No século XIX o filósofo estadunidense John Dewey, por exemplo, dividiu as ciências entre explicativas (Ciências da Natureza) e compreensivas (Ciências Humanas).

No século XX esse debate prosseguiu e continuou-se a revisão e ampliação do conceito de ciência. Contudo, foi no início deste século que Albert Einstein após a publicação de sua famosa Teoria da Relatividade (1905), colocou em xeque a própria Física que antes era adotada como modelo de ciência.

Tal acontecimento levou os cientistas a debaterem com afinco o conceito de ciência durante todo o século XX e muito se escreveu sobre o tema em todas as direções. Contudo, atualmente diversos historiadores passaram a utilizar e trabalharem com uma definição de ciência como atividade humana de produção de conhecimento socialmente instituída ou referenciada. As universidades, institutos de pesquisa, revistas científicas e outras instituições e práticas acabam formatando o modelo de ciência e neste sentido assistiu-se um alargamento do conceito de ciência e a compreensão de sua variação histórica ao longo dos séculos.

Foi um percurso longo, e muito teve que ser debatido e explicado para evitar-se as intepretações apressadas e anacrônicas. Muitos tentavam encaixar os egípcios antigos nas práticas científicas atuais e, obviamente, não conseguiam e terminavam por concluir que não havia ciência no Egito Antigo. Um equívoco.

O anacronismo refere-se a prática de aplicar conceitos modernos ou atuais a outras épocas. É um erro histórico, pois, épocas diferentes possuem conceitos e até valores próprios. Por exemplo, até o século XIX a humanidade não sabia da existência dos microrganismos patógenos causadores de doenças. Tal conhecimento foi alcançado apenas há 250 anos atrás. Então é preciso ter cautela com a medicina grega antiga, pois, ela desconhecia tal conceito. Assim, temos que buscar em cada época o que ela entendia por ciência e valorizava como saber, para não incorrermos em anacronismos graves.

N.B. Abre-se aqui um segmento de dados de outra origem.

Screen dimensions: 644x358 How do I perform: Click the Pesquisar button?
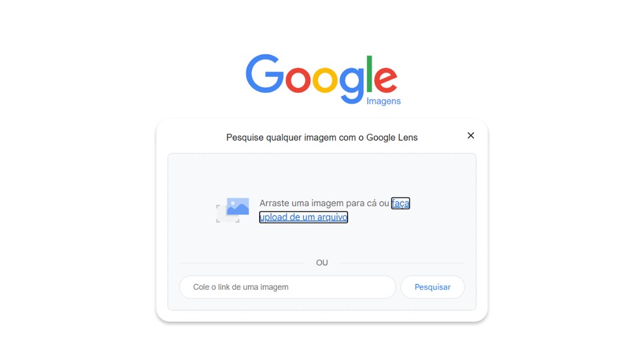coord(433,287)
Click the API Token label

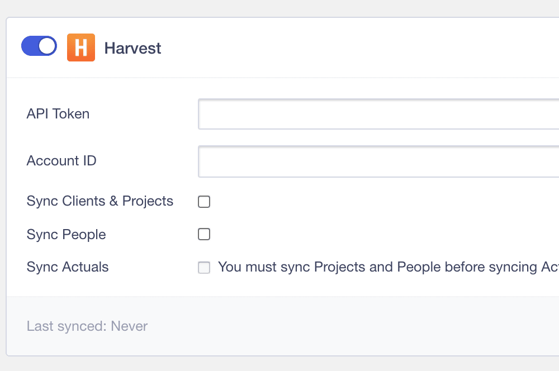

A produção do conhecimento por estudiosos dedicados é atividade científica por excelência, respeitando-se os padrões metodológicos já estabelecidos. A ciência é uma atividade humana e, portanto, não escapa as questões humanas. Contudo, a ciência é pública, revisada pelos pares, submetida a críticas e testes, quando possível, e cotidianamente revista por outros pesquisadores.

Por fim, com a História não é diferente. Depois da chamada Escola dos Annales, a partir de 1929, a área passou por uma ampliação significativa, e atualmente, pesquisa-se “a história de tudo e de todos”. Porque a ciência é um patrimônio da humanidade e a história humana também, e todos os esforços devem ser feitos para democratizá-las.